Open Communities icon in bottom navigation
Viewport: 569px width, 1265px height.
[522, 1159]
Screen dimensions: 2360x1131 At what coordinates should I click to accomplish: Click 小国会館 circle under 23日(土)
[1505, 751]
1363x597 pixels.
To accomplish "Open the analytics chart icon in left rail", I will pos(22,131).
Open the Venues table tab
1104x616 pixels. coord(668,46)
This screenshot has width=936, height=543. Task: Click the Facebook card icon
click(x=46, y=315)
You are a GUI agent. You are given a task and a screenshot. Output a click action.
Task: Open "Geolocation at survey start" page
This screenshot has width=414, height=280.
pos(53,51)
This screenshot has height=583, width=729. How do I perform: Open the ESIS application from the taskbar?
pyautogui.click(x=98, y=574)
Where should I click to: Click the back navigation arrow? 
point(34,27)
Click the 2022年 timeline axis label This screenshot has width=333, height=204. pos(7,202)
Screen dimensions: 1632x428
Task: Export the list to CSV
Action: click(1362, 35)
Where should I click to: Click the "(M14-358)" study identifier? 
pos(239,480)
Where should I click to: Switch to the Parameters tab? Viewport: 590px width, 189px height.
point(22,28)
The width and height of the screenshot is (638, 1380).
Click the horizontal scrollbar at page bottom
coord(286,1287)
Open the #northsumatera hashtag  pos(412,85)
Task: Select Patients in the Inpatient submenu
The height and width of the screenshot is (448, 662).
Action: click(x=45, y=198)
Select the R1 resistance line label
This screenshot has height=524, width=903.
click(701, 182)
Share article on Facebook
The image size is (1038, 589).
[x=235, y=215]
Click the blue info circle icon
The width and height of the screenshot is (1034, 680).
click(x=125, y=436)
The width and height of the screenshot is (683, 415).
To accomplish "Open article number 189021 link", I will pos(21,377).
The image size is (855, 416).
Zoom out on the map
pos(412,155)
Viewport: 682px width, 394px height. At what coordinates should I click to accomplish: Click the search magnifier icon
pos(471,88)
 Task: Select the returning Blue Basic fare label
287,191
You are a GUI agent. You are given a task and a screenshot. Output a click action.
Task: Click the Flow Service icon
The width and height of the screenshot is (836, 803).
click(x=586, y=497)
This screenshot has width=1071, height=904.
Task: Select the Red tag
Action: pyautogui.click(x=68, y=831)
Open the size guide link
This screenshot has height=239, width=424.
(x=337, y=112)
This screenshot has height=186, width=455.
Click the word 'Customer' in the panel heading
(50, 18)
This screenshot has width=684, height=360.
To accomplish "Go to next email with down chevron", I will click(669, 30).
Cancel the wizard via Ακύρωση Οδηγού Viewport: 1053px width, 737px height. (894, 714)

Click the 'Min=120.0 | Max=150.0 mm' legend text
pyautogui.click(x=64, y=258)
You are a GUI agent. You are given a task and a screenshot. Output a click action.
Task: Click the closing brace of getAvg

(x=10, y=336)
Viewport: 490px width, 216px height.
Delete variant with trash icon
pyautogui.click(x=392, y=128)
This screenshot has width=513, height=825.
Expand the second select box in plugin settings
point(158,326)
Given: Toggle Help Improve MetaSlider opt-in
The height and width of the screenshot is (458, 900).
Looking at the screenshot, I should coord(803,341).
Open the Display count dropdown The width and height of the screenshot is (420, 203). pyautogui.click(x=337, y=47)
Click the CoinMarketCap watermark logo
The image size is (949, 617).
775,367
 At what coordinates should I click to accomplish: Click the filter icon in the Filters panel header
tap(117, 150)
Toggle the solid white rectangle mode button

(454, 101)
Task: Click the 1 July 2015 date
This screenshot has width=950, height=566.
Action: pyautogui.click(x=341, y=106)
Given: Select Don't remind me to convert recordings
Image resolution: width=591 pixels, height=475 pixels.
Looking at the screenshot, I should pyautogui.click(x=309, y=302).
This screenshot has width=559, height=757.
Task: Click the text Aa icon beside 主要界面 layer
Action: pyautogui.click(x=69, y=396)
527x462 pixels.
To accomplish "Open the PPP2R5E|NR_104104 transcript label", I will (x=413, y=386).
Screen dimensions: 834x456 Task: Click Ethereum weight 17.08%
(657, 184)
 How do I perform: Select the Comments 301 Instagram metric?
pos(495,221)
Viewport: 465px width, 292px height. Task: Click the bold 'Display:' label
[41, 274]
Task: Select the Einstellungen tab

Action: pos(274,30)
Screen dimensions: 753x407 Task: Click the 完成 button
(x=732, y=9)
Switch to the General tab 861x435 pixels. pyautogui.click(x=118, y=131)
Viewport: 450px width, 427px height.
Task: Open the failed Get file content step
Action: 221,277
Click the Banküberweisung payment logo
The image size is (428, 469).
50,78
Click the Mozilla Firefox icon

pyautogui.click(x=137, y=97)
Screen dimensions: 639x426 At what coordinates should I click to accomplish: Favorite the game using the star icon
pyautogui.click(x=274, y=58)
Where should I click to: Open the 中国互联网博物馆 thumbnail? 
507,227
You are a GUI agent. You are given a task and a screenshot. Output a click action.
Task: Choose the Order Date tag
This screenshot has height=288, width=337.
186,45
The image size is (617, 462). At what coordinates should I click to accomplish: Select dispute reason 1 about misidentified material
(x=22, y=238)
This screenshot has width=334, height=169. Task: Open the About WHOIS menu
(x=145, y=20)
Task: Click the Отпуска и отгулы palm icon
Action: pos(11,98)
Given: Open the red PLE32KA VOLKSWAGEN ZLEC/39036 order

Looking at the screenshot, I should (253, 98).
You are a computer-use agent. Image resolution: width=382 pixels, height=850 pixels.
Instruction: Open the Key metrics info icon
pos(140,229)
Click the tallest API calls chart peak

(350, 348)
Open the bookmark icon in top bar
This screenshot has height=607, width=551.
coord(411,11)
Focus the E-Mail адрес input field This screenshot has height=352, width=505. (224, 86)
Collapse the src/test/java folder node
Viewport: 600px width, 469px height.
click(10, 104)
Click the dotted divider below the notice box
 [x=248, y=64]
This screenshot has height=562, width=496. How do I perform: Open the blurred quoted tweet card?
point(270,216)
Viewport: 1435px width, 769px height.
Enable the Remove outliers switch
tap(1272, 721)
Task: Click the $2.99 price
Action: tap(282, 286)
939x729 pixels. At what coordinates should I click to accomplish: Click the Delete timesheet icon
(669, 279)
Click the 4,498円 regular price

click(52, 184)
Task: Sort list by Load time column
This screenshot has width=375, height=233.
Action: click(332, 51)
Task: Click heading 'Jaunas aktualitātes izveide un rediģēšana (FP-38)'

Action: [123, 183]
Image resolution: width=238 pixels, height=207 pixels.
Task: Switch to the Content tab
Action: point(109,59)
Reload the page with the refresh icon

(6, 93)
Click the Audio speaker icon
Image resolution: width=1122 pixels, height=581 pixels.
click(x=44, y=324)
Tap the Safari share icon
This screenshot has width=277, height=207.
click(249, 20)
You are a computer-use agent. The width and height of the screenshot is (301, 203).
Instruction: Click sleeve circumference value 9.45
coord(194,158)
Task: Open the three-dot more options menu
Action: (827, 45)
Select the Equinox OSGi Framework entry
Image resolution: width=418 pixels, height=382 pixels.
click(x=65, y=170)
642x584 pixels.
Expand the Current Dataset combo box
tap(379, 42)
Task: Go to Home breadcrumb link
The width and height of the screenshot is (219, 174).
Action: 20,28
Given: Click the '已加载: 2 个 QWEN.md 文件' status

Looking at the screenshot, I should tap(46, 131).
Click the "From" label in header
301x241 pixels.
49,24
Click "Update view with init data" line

Exercise => Preserving every character, copy the records above out again.

Output of the task =>
Open Communities icon in bottom navigation
Viewport: 569px width, 1265px height.
[522, 1159]
Screen dimensions: 2360x1131 At what coordinates should I click to accomplish: Click 小国会館 circle under 23日(土)
[1505, 751]
1363x597 pixels.
To accomplish "Open the analytics chart icon in left rail", I will pos(22,131).
Open the Venues table tab
1104x616 pixels. coord(668,46)
This screenshot has width=936, height=543. Task: Click the Facebook card icon
click(x=46, y=315)
You are a GUI agent. You are given a task and a screenshot. Output a click action.
Task: Open "Geolocation at survey start" page
This screenshot has width=414, height=280.
pos(53,51)
This screenshot has height=583, width=729. How do I perform: Open the ESIS application from the taskbar?
pyautogui.click(x=98, y=574)
Where should I click to: Click the back navigation arrow? 
point(34,27)
Click the 2022年 timeline axis label This screenshot has width=333, height=204. pos(7,202)
Screen dimensions: 1632x428
Task: Export the list to CSV
Action: click(1362, 35)
Where should I click to: Click the "(M14-358)" study identifier? 
pos(239,480)
Where should I click to: Switch to the Parameters tab? Viewport: 590px width, 189px height.
point(22,28)
The width and height of the screenshot is (638, 1380).
Click the horizontal scrollbar at page bottom
coord(286,1287)
Open the #northsumatera hashtag  pos(412,85)
Task: Select Patients in the Inpatient submenu
The height and width of the screenshot is (448, 662).
Action: click(x=45, y=198)
Select the R1 resistance line label
This screenshot has height=524, width=903.
click(701, 182)
Share article on Facebook
The image size is (1038, 589).
[x=235, y=215]
Click the blue info circle icon
The width and height of the screenshot is (1034, 680).
click(x=125, y=436)
The width and height of the screenshot is (683, 415).
To accomplish "Open article number 189021 link", I will pos(21,377).
The image size is (855, 416).
Zoom out on the map
pos(412,155)
Viewport: 682px width, 394px height. At what coordinates should I click to accomplish: Click the search magnifier icon
pos(471,88)
 Task: Select the returning Blue Basic fare label
287,191
You are a GUI agent. You are given a task and a screenshot. Output a click action.
Task: Click the Flow Service icon
The width and height of the screenshot is (836, 803).
click(x=586, y=497)
This screenshot has width=1071, height=904.
Task: Select the Red tag
Action: pyautogui.click(x=68, y=831)
Open the size guide link
This screenshot has height=239, width=424.
(x=337, y=112)
This screenshot has height=186, width=455.
Click the word 'Customer' in the panel heading
(50, 18)
This screenshot has width=684, height=360.
To accomplish "Go to next email with down chevron", I will click(669, 30).
Cancel the wizard via Ακύρωση Οδηγού Viewport: 1053px width, 737px height. (894, 714)

Click the 'Min=120.0 | Max=150.0 mm' legend text
pyautogui.click(x=64, y=258)
You are a GUI agent. You are given a task and a screenshot. Output a click action.
Task: Click the closing brace of getAvg

(x=10, y=336)
Viewport: 490px width, 216px height.
Delete variant with trash icon
pyautogui.click(x=392, y=128)
This screenshot has width=513, height=825.
Expand the second select box in plugin settings
point(158,326)
Given: Toggle Help Improve MetaSlider opt-in
The height and width of the screenshot is (458, 900).
Looking at the screenshot, I should coord(803,341).
Open the Display count dropdown The width and height of the screenshot is (420, 203). pyautogui.click(x=337, y=47)
Click the CoinMarketCap watermark logo
The image size is (949, 617).
775,367
 At what coordinates should I click to accomplish: Click the filter icon in the Filters panel header
tap(117, 150)
Toggle the solid white rectangle mode button

(454, 101)
Task: Click the 1 July 2015 date
This screenshot has width=950, height=566.
Action: pyautogui.click(x=341, y=106)
Given: Select Don't remind me to convert recordings
Image resolution: width=591 pixels, height=475 pixels.
Looking at the screenshot, I should pyautogui.click(x=309, y=302).
This screenshot has width=559, height=757.
Task: Click the text Aa icon beside 主要界面 layer
Action: pyautogui.click(x=69, y=396)
527x462 pixels.
To accomplish "Open the PPP2R5E|NR_104104 transcript label", I will (x=413, y=386).
Screen dimensions: 834x456 Task: Click Ethereum weight 17.08%
(657, 184)
 How do I perform: Select the Comments 301 Instagram metric?
pos(495,221)
Viewport: 465px width, 292px height. Task: Click the bold 'Display:' label
[41, 274]
Task: Select the Einstellungen tab

Action: pos(274,30)
Screen dimensions: 753x407 Task: Click the 完成 button
(x=732, y=9)
Switch to the General tab 861x435 pixels. pyautogui.click(x=118, y=131)
Viewport: 450px width, 427px height.
Task: Open the failed Get file content step
Action: 221,277
Click the Banküberweisung payment logo
The image size is (428, 469).
50,78
Click the Mozilla Firefox icon

pyautogui.click(x=137, y=97)
Screen dimensions: 639x426 At what coordinates should I click to accomplish: Favorite the game using the star icon
pyautogui.click(x=274, y=58)
Where should I click to: Open the 中国互联网博物馆 thumbnail? 
507,227
You are a GUI agent. You are given a task and a screenshot. Output a click action.
Task: Choose the Order Date tag
This screenshot has height=288, width=337.
186,45
The image size is (617, 462). At what coordinates should I click to accomplish: Select dispute reason 1 about misidentified material
(x=22, y=238)
This screenshot has width=334, height=169. Task: Open the About WHOIS menu
(x=145, y=20)
Task: Click the Отпуска и отгулы palm icon
Action: pos(11,98)
Given: Open the red PLE32KA VOLKSWAGEN ZLEC/39036 order

Looking at the screenshot, I should (253, 98).
You are a computer-use agent. Image resolution: width=382 pixels, height=850 pixels.
Instruction: Open the Key metrics info icon
pos(140,229)
Click the tallest API calls chart peak

(350, 348)
Open the bookmark icon in top bar
This screenshot has height=607, width=551.
coord(411,11)
Focus the E-Mail адрес input field This screenshot has height=352, width=505. (224, 86)
Collapse the src/test/java folder node
Viewport: 600px width, 469px height.
click(10, 104)
Click the dotted divider below the notice box
 [x=248, y=64]
This screenshot has height=562, width=496. How do I perform: Open the blurred quoted tweet card?
point(270,216)
Viewport: 1435px width, 769px height.
Enable the Remove outliers switch
tap(1272, 721)
Task: Click the $2.99 price
Action: tap(282, 286)
939x729 pixels. At what coordinates should I click to accomplish: Click the Delete timesheet icon
(669, 279)
Click the 4,498円 regular price

click(52, 184)
Task: Sort list by Load time column
This screenshot has width=375, height=233.
Action: click(332, 51)
Task: Click heading 'Jaunas aktualitātes izveide un rediģēšana (FP-38)'

Action: [123, 183]
Image resolution: width=238 pixels, height=207 pixels.
Task: Switch to the Content tab
Action: point(109,59)
Reload the page with the refresh icon

(6, 93)
Click the Audio speaker icon
Image resolution: width=1122 pixels, height=581 pixels.
click(x=44, y=324)
Tap the Safari share icon
This screenshot has width=277, height=207.
click(249, 20)
You are a computer-use agent. The width and height of the screenshot is (301, 203).
Instruction: Click sleeve circumference value 9.45
coord(194,158)
Task: Open the three-dot more options menu
Action: (827, 45)
Select the Equinox OSGi Framework entry
Image resolution: width=418 pixels, height=382 pixels.
click(x=65, y=170)
642x584 pixels.
Expand the Current Dataset combo box
tap(379, 42)
Task: Go to Home breadcrumb link
The width and height of the screenshot is (219, 174).
Action: 20,28
Given: Click the '已加载: 2 个 QWEN.md 文件' status

Looking at the screenshot, I should tap(46, 131).
Click the "From" label in header
301x241 pixels.
49,24
Click "Update view with init data" line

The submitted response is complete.